Your assignment: Pictures stay out of the copy. Everything else in the records must be repeated exactly.
========================================================================
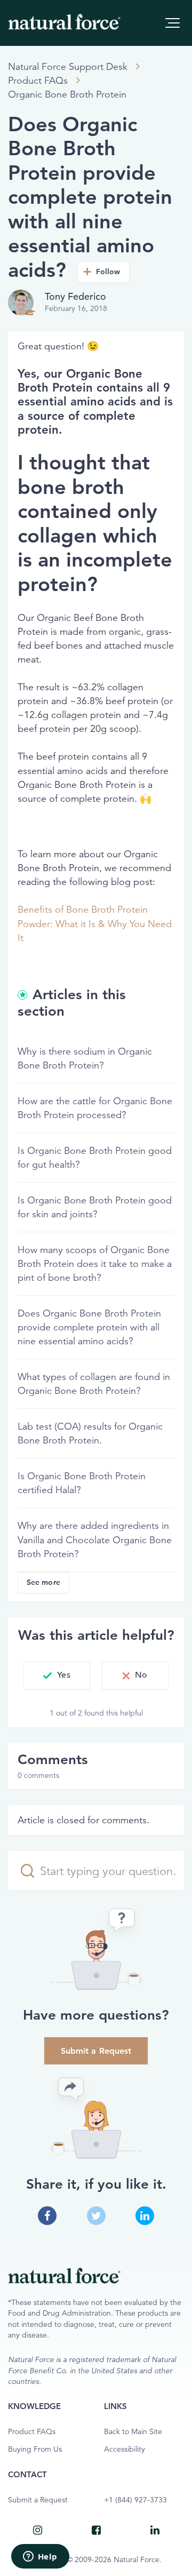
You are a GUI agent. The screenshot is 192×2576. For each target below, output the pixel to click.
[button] (172, 23)
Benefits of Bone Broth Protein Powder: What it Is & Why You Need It (95, 923)
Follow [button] (108, 271)
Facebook (47, 2215)
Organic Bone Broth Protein (67, 94)
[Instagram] (37, 2530)
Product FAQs (38, 80)
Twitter (96, 2215)
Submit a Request (96, 2051)
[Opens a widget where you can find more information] (40, 2557)
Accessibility (124, 2449)
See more (43, 1582)
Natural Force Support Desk (67, 67)
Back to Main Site (133, 2431)
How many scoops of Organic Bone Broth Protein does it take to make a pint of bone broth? (95, 1263)
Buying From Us (35, 2449)
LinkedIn (144, 2215)
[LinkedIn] (154, 2530)
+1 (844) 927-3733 (135, 2500)
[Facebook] (96, 2530)
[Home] (64, 22)
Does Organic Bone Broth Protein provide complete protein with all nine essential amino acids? (89, 1327)
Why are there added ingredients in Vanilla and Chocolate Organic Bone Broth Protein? (95, 1539)
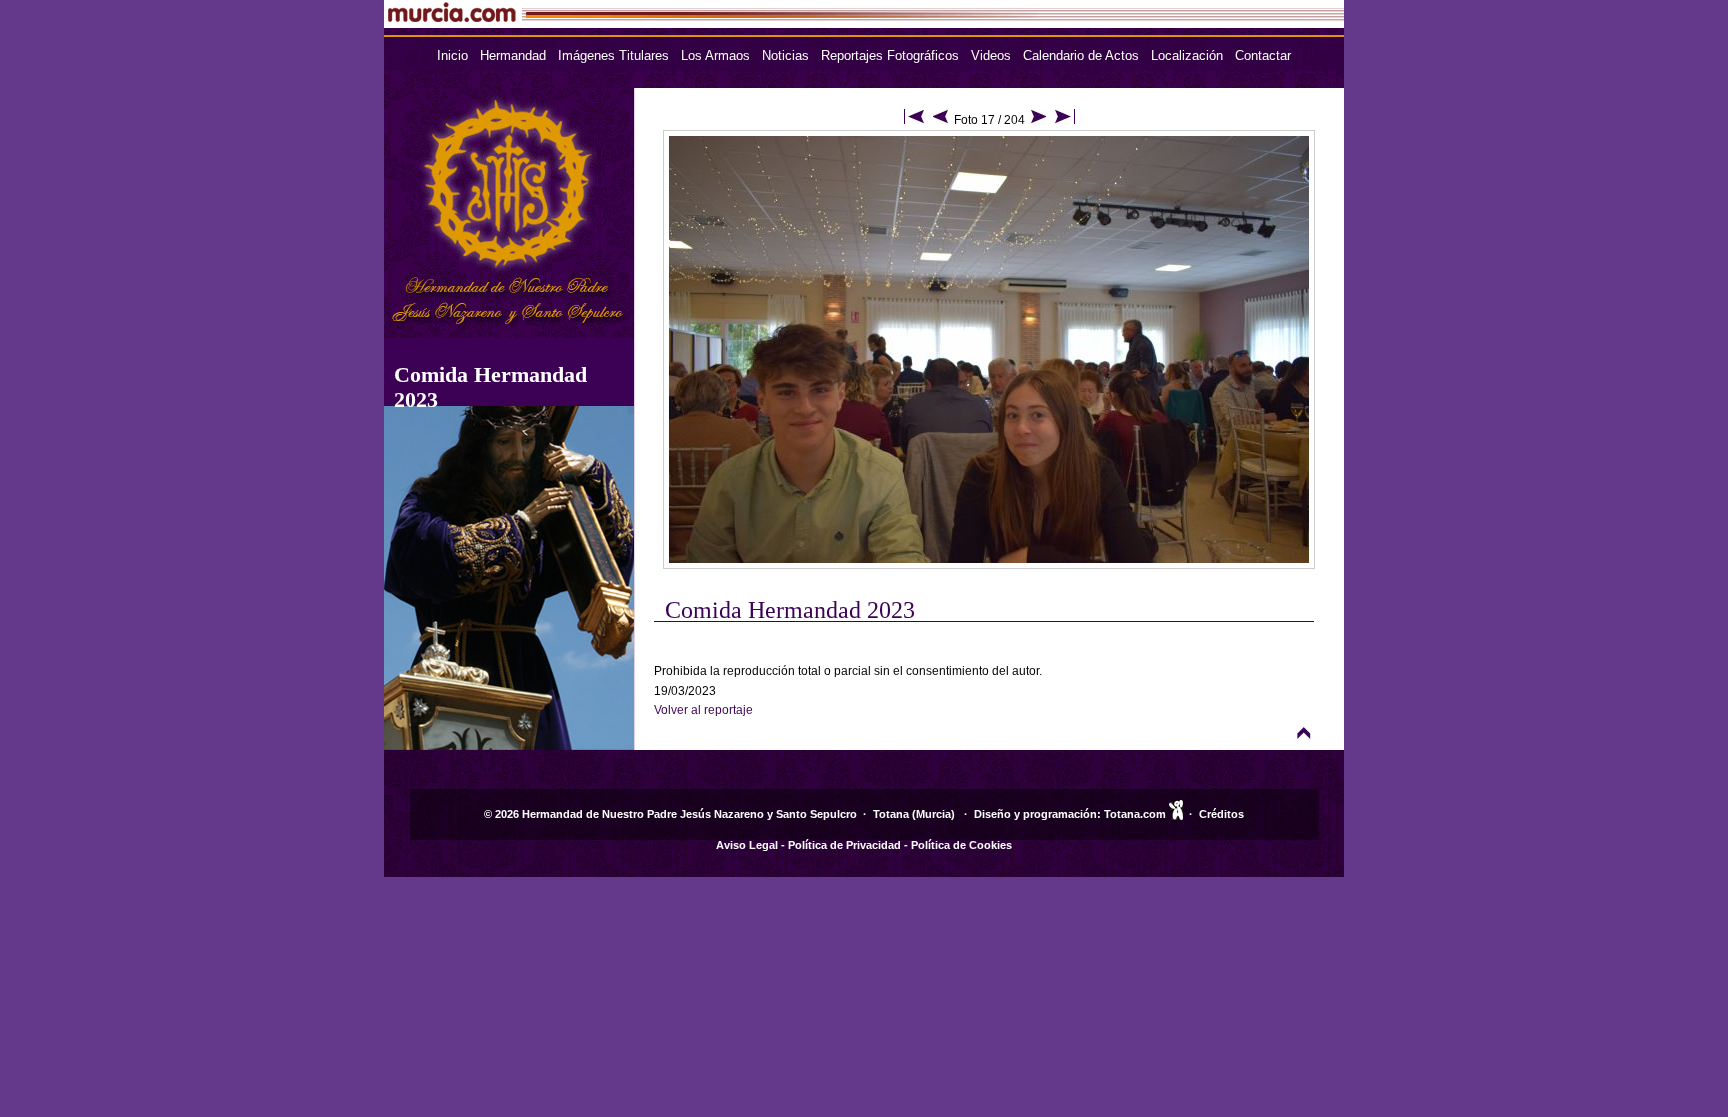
========================================================================
Solution to this task:
You are a GUI agent. The screenshot is 192×2576. For each target below, output the pixel to click.
[button] (172, 23)
Benefits of Bone Broth Protein Powder: What it Is & Why You Need It (95, 923)
Follow [button] (108, 271)
Facebook (47, 2215)
Organic Bone Broth Protein (67, 94)
[Instagram] (37, 2530)
Product FAQs (38, 80)
Twitter (96, 2215)
Submit a Request (96, 2051)
[Opens a widget where you can find more information] (40, 2557)
Accessibility (124, 2449)
See more (43, 1582)
Natural Force Support Desk (67, 67)
Back to Main Site (133, 2431)
How many scoops of Organic Bone Broth Protein does it take to make a pint of bone broth? (95, 1263)
Buying From Us (35, 2449)
LinkedIn (144, 2215)
[LinkedIn] (154, 2530)
+1 (844) 927-3733 (135, 2500)
[Facebook] (96, 2530)
[Home] (64, 22)
Does Organic Bone Broth Protein provide complete protein with all nine essential amino acids? (89, 1327)
Why are there added ingredients in Vanilla and Chocolate Organic Bone Broth Protein? (95, 1539)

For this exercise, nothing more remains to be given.